In a CT scan, air bubbles are frequently seen, and their sizes and locations may vary [10
]. In this study, we found there was a relationship between the presence of air bubbles and some GERD symptoms such as heartburn.
As heartburn is considered to be the most prevalent problem in patients with recognized GERD, an increase in the probability of heartburn due to an increase in the diameter of air columns in most parts of the esophagus motivates widely different discussions. The dilation of the esophagus in V-LES can be ascribed to the probable concomitancy of lower esophageal sphincter (LES) dysfunction that can cause GERD symptoms. However, the presence of an air column in the whole esophagus and also the significant correlation between the sizes of bubbles and heartburn cannot be justified fully by our present knowledge, especially in SV. Furthermore in our study, there was no history of scleroderma or other diseases which can dilate the esophagus.
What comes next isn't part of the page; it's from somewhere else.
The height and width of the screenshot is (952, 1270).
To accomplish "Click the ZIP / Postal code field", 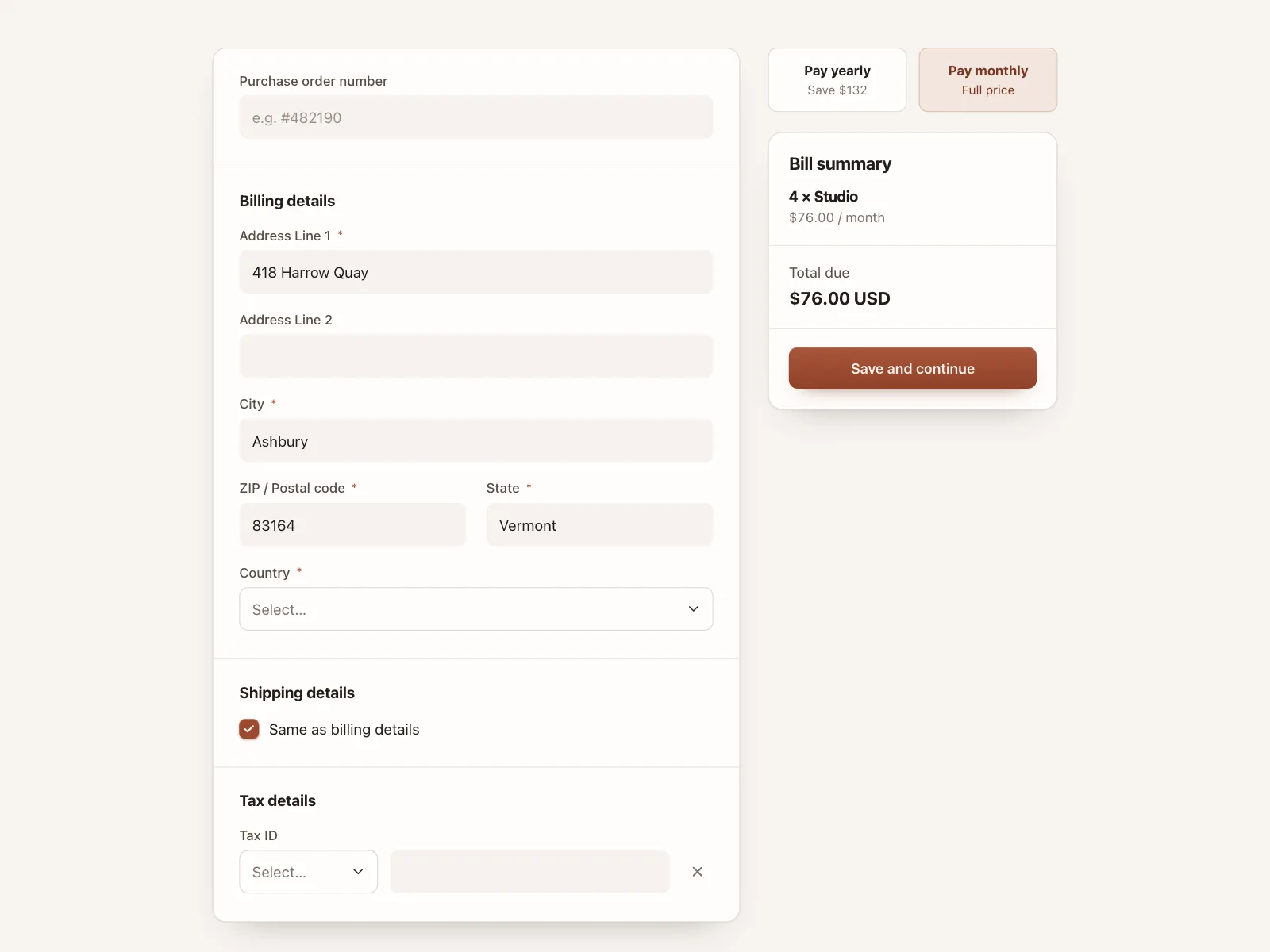I will click(x=352, y=525).
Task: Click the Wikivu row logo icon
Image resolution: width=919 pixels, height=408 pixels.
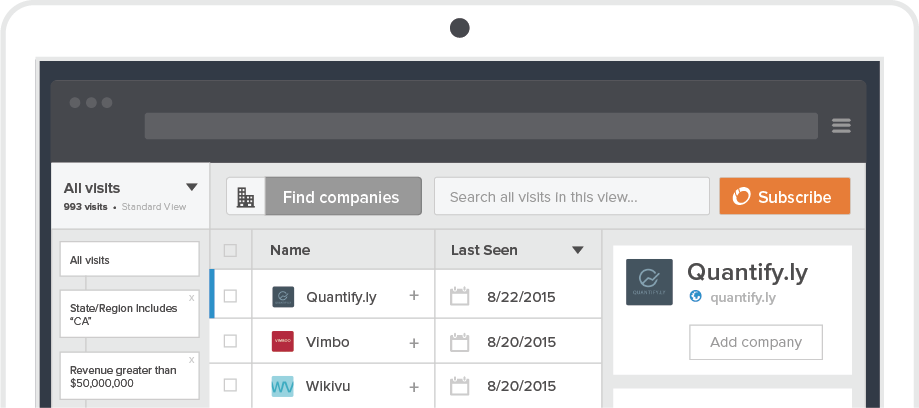Action: point(283,386)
While the average age of our patients was 59, ED could not be attributed to aging processes. A 2005 case report described a young woman who did not respond to twice-daily doses of Rabeprazole. Following further investigations, the cause was revealed to be air swallowing. Therefore, it may be that persistent heartburn can be caused by aerophagia. This is one hypothesis about the relationship between air bubbles and heartburn, as a major symptom of GERD [12
As was previously noted, in our study, ED was defined as an air column greater than 10 cm in diameter in SV and CV and greater than 15 mm in diameter in V-LES. We observed that if the air bubbles were present in all sections of CT, regardless to their size, the risk for heartburn was greater than when there were only some sporadic air bubbles on CT (OR = 9.42). This finding requires further investigation.
Although there was no significant correlation between regurgitation and the presence of ED, there was a significant correlation between the size of air bubbles in V-LES and the presence of regurgitation. In a review of previous studies, Bredenoord and Weusten [13
] showed that the rate of air swallowing was linked to the size of the intragastric air bubble. They also showed that the number of air swallows was linked to the size of the intragastric air.
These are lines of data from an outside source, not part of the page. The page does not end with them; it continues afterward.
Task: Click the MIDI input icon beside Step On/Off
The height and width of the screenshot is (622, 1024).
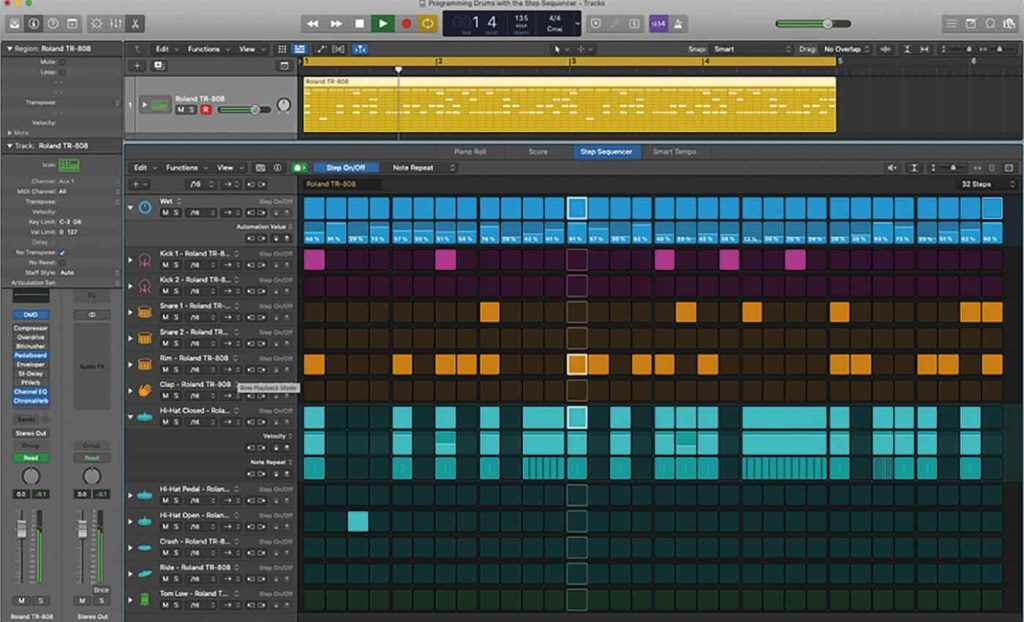Action: pos(299,167)
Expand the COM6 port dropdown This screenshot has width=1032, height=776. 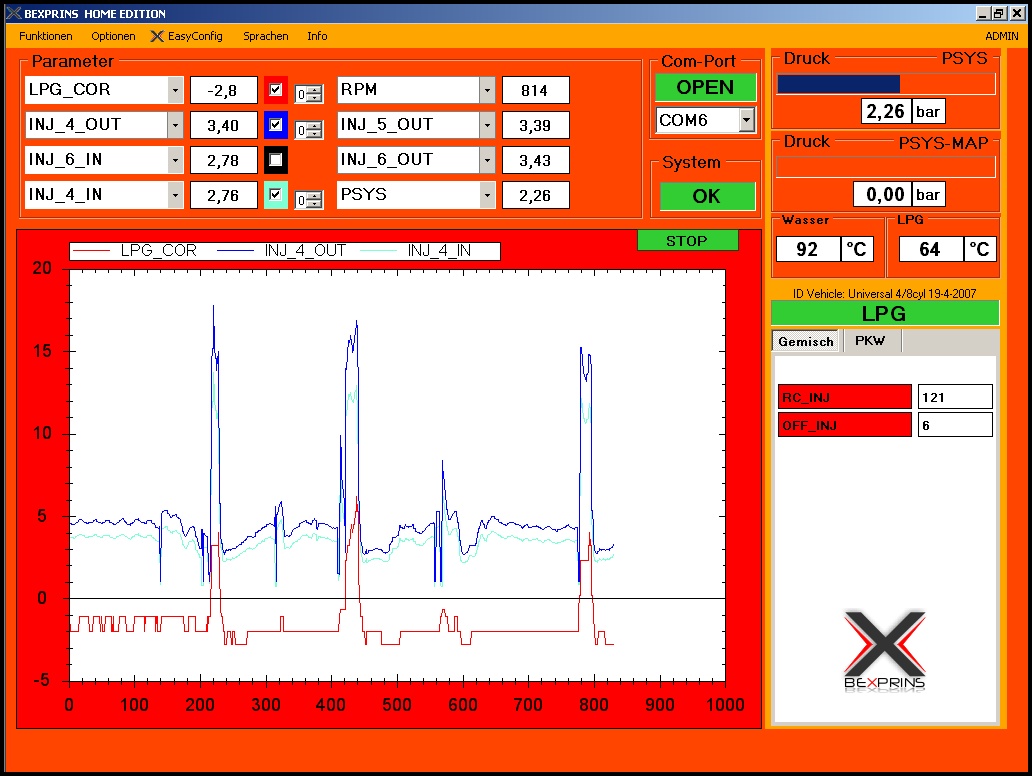coord(746,120)
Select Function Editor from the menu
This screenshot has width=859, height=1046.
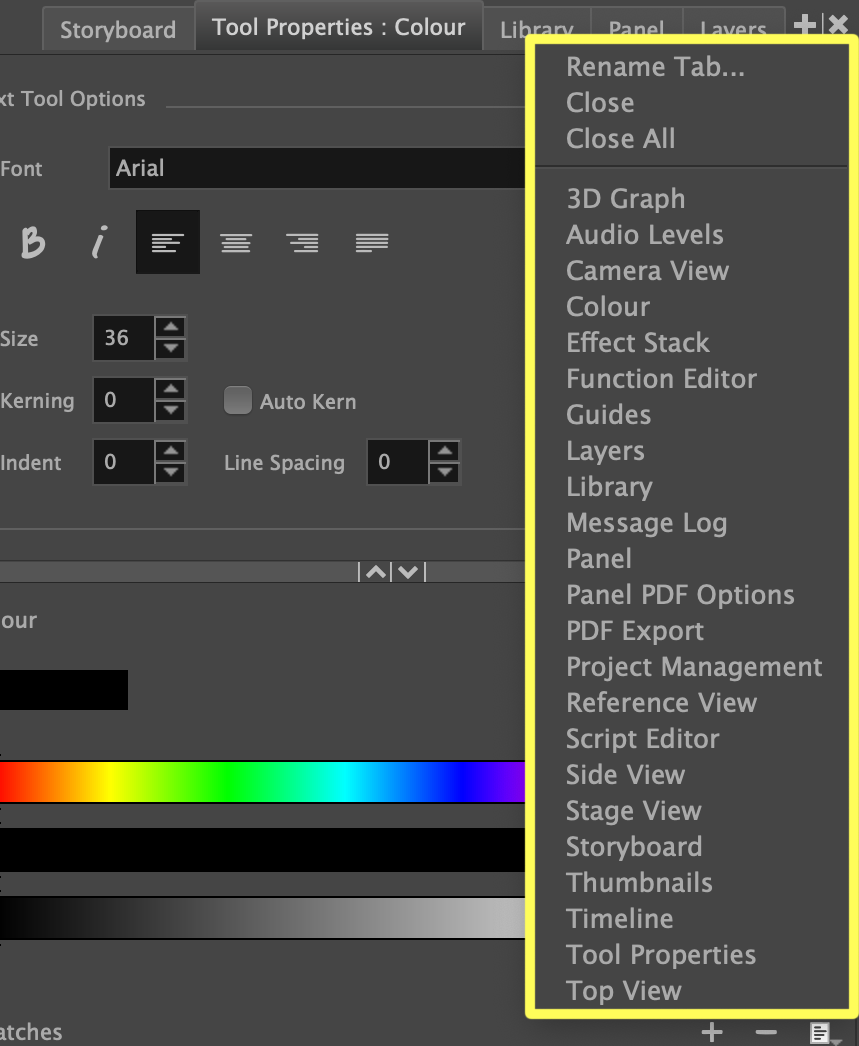click(661, 379)
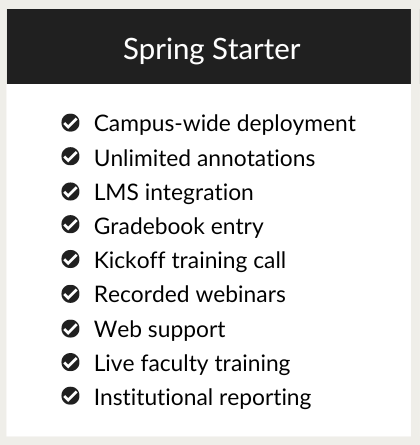
Task: Click the check icon beside Live faculty training
Action: click(70, 363)
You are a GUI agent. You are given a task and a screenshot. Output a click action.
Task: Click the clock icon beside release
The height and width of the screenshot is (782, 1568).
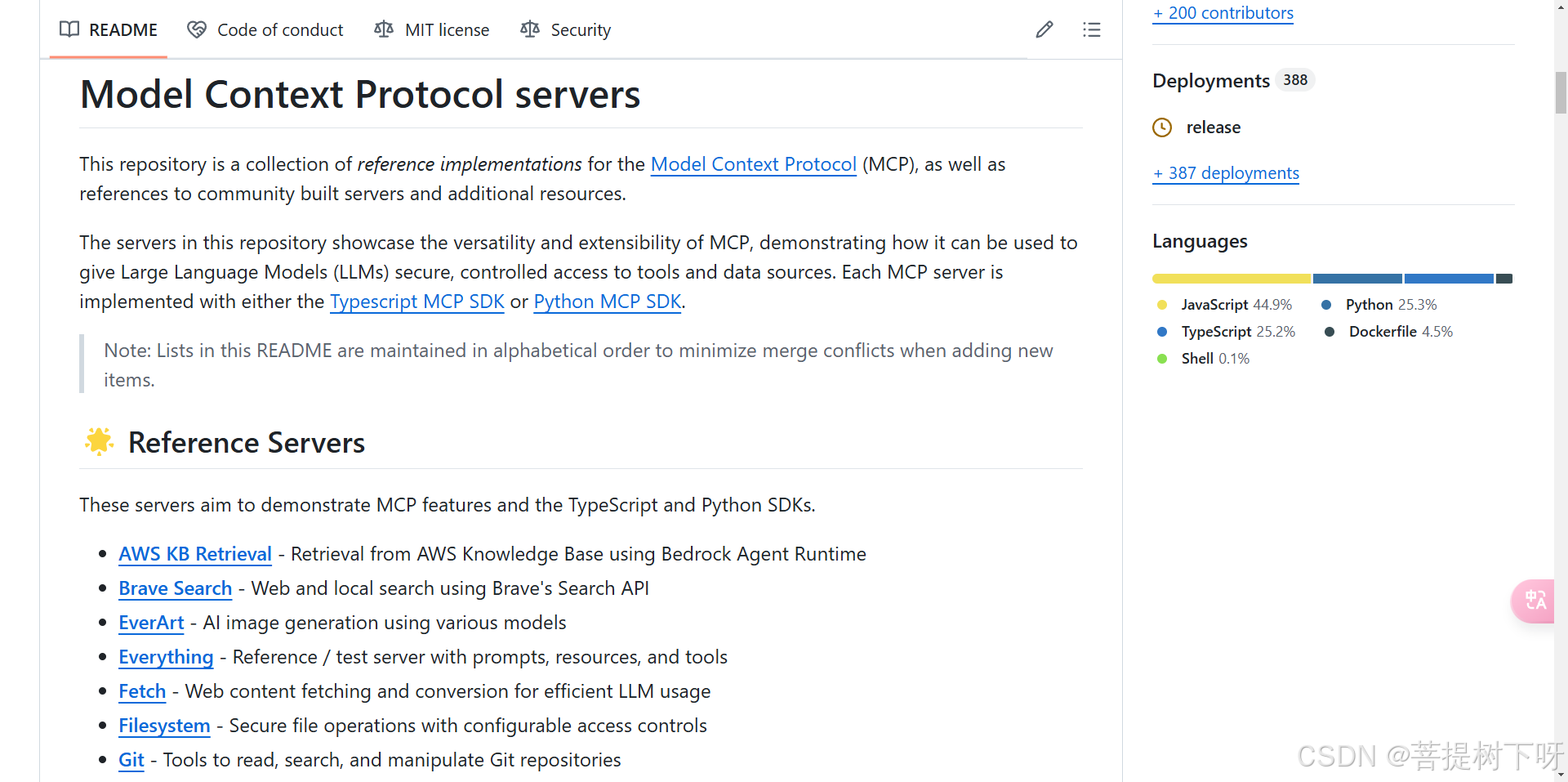pyautogui.click(x=1162, y=127)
Further, although there was no significant correlation between regurgitation and the size of bubbles in other parts of the esophagus, the notable differences between the average size of the air column in patients with regurgitation and patients with no regurgitation motivate the continued careful examination of more cases, especially because the average size in patients with regurgitation was higher. Szczesniak showed that regurgitation caused by GERD, and GERD itself can cause air bubbles in the esophagus, thus we can say that regurgitation can also cause air bubbles.
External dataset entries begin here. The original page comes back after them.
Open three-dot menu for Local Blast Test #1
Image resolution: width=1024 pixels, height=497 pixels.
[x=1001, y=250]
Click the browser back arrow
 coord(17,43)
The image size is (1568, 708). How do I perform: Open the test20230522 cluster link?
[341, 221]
In our research, taking PPIs was considered a factor that confirmed the presence of previous upper gastrointestinal symptoms. Although there was a significant correlation between taking PPIs and the size of the air bubbles, scrutinizing the mean size of the bubbles in patients who used PPIs and those who didn't use the drug revealed some remarkable findings that suggest the need for repeating the study with more cases. In our study, the mean size of bubbles in patients who did not use PPIs was greater than the group who had previously used this drug. This suggests that taking PPIs decreases the size of the air bubbles and that a history of using PPIs could have an influence on some symptoms, which thus may have also had some influence on our results [14
]. In a previous study, it was shown that some patients generated a distension-induced contractile response in the upper esophageal sphincter that was related to PPIs [15
]. Therefore, it is reasonable to conclude that PPIs can decrease the size and incidence of air bubbles by treating GERD symptoms.
Some minor symptoms of GERD were excluded from analysis, such as toothache that occurred following the consumption of cold or hot food. These minor symptoms were rare and would cause difficulties in a statistical analysis (because of the small amount of data in each group); therefore, we did not include them in our analysis. In a future study, the effects of air bubbles on all symptoms of GERD should be assessed.